Detect pid reuse

Thu Jul 9 13:36:22 CEST 2020

> 在 2020年7月9日，19:14，Dinislam Salikhov <Dinislam.Salikhov@REDACTED> 写道：
> 
> Hi Jan,
> 
>> How many processes are you spawning per second?
> 
> ~2000 per second per node. The most of them live a few seconds or less.

Do you mean ~2000 database connection processes crashed per second per node?

This means each database connection process do something and crash a few seconds later.

> 
> According to the docs, the maximum is 268435456 processes. With our spawn rate it takes ~37 hours to use each pid at least once (if pids are used in round robin manner). We set the limit less than the maximum and for our settings it takes ~4 hours to use each pid at least once.
> 
>> Erlang is trying quite hard to make PID unique (there is a very small probability to hit PID reuse) - isn't it possible, that there is a problem somewhere else?
> 
> It took me quite a long time to find out the culprit.

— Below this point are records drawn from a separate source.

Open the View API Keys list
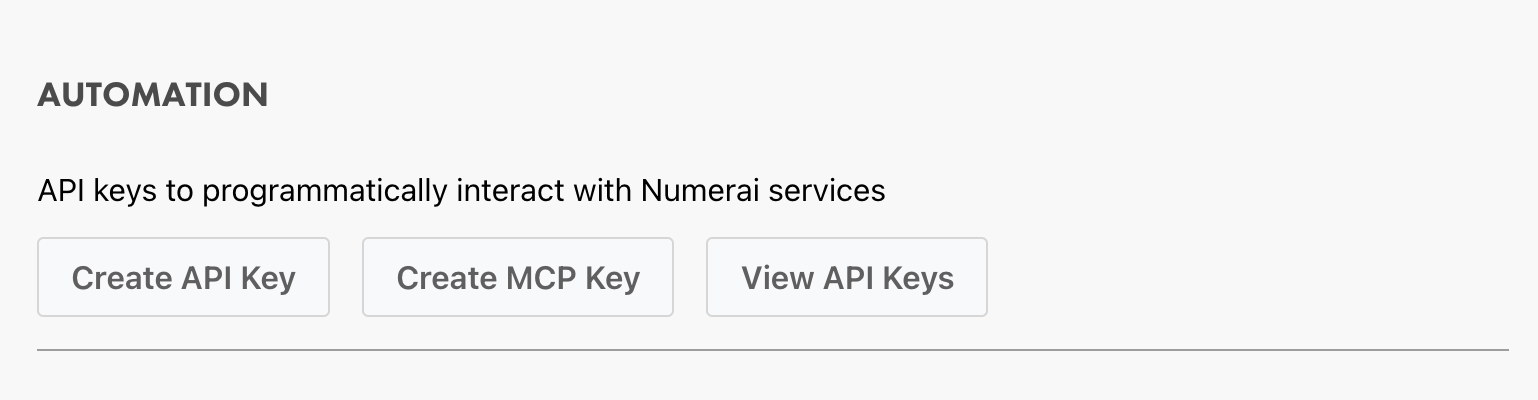The image size is (1538, 400). click(x=846, y=277)
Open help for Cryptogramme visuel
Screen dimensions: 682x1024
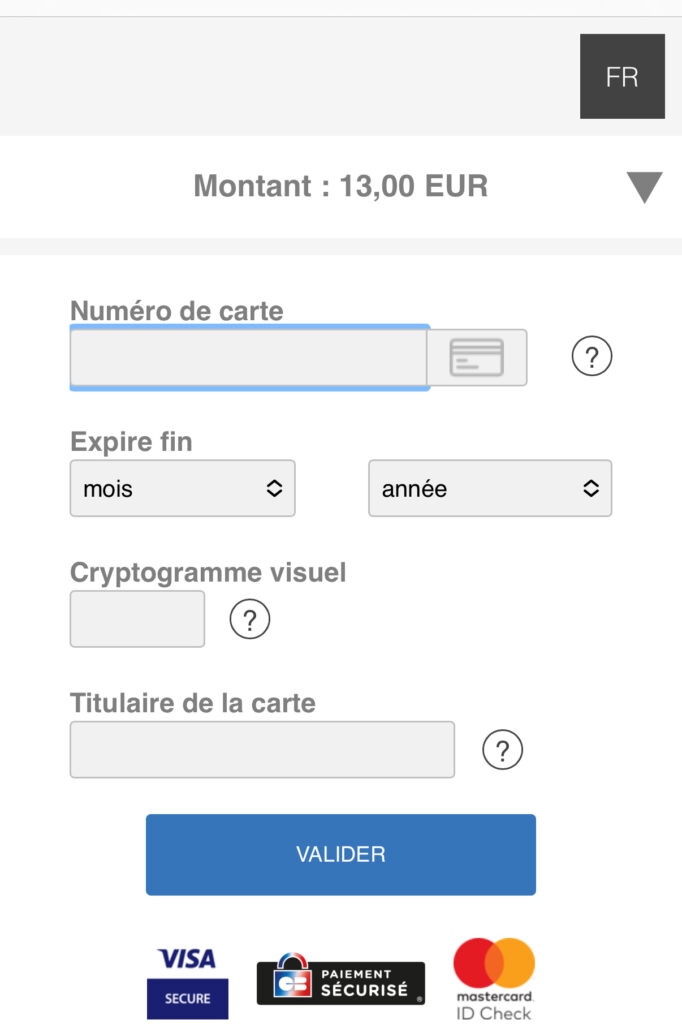[250, 619]
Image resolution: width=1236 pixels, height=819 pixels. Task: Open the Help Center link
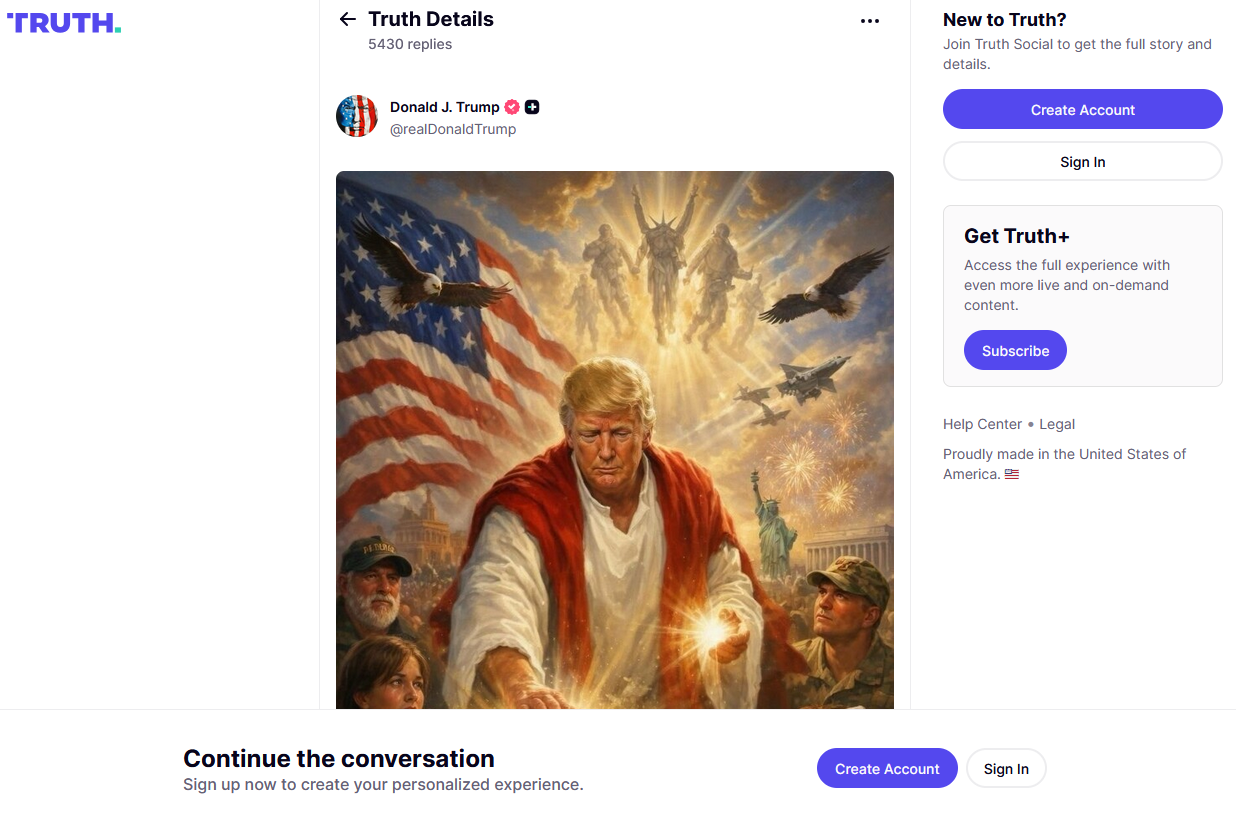pos(982,424)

And it was pure luck that I could.
> We have gen_fsm processes (along with other gen_*) and they print a message they receive in handle_info if the message is unexpected. And right after the logs preceding the gen_server:call(DB, CallArgs, infinity), there was a log of a gen_fsm that {'$gen_call', CallArgs} is unexpected. Pid of gen_server (DB) and pid of gen_fsm are the same (they are logged). gen_server:call/3 hung (as gen_fsm couldn't answer it), so I had time to investigate the hanging process. So everything points to pid reuse.
> 
> Dinislam Salikhov
> ________________________________________
> From: Jan Chochol <jan.chochol@REDACTED>
> Sent: Thursday, July 9, 2020 1:35 PM
> To: Dinislam Salikhov
> Cc: erlang-questions@REDACTED
> Subject: Re: Detect pid reuse
> 
> Hi Dinislam,
> 
> How many processes are you spawning per second?
> We (in our biggest production cluster) are spawning more than 10000
> processes per second with very variable lifetime (from milliseconds to
> hours) on the system running for more than a year and never faced a
> problem with PID reuse (our logic also depends on PID uniqueness).
> Erlang is trying quite hard to make PID unique (there is a very small
> probability to hit PID reuse) - isn't it possible, that there is a
> problem somewhere else?
> 
> If you need more uniqueness you can use e.g. "erlang:make_ref/1" (same
> thing is used by "gen:call" to connect requests with responses) as
> your suggested token - I am not aware about any other workaround.
> You can also try experimenting with the size of the Erlang process
> table- it can affect the probability of PID reuse.
> 
> Jan Chochol
> 
>> On Thu, Jul 9, 2020 at 11:03 AM Dinislam Salikhov
>> <Dinislam.Salikhov@REDACTED> wrote:
>> 
>> Unfortunately, registering a process with a name doesn't help much. It reduces a time window where the race may occur though.
>> For instance, when gen_server:call/3 is invoked, the library code calls whereis(Name) to get the pid and then sends it a message {'$gen_call,...}. So between erlang:whereis/1 and erlang:send/2, the pid may be reused (actually, it is between erlang:whereis/1 and erlang:monitor/2 followed by erlang:send/2, so we will monitor the wrong process).
>> See lib/stdlib/src/gen.erl which is used by lib/stdlib/src/gen_server.erl
>> 
>>> If you have multiple connections to any given db (a pool of pools, if
>> you will), using a process group module like pg makes this easy.
>> 
>> Never used it before. I'll have a look. Thanks for the reference.
>> 
>> Dinislam Salikhov
>> ________________________________________
>> From: Aaron Seigo <aseigo@REDACTED>
>> Sent: Thursday, July 9, 2020 10:26 AM
>> To: Dinislam Salikhov
>> Cc: erlang-questions@REDACTED
>> Subject: Re: Detect pid reuse
>> 
>>> On 2020-07-06 14:09, Dinislam Salikhov wrote:
>>> If I want to send a command to the database, I search for the pid of
>>> the corresponding connection (in supervisor's children list). And
>> 
>> Perhaps register the processes with a name so that instead of searching
>> for a literal pid, which may indeed change and requires more bookkeeping
>> in your application code, you lookup the relevant connect by a name in a
>> process registry. Should the old connection go away, the new one takes
>> over the same name.
>> 
>> If you have multiple connections to any given db (a pool of pools, if
>> you will), using a process group module like pg makes this easy.
>> 
>> Even then, you'll obviously need to handle the failure case of the
>> process exiting between the message being sent and the response being
>> received, but at least the lookup will be consistent.
>> 
>> --
>> Aaron Seigo
>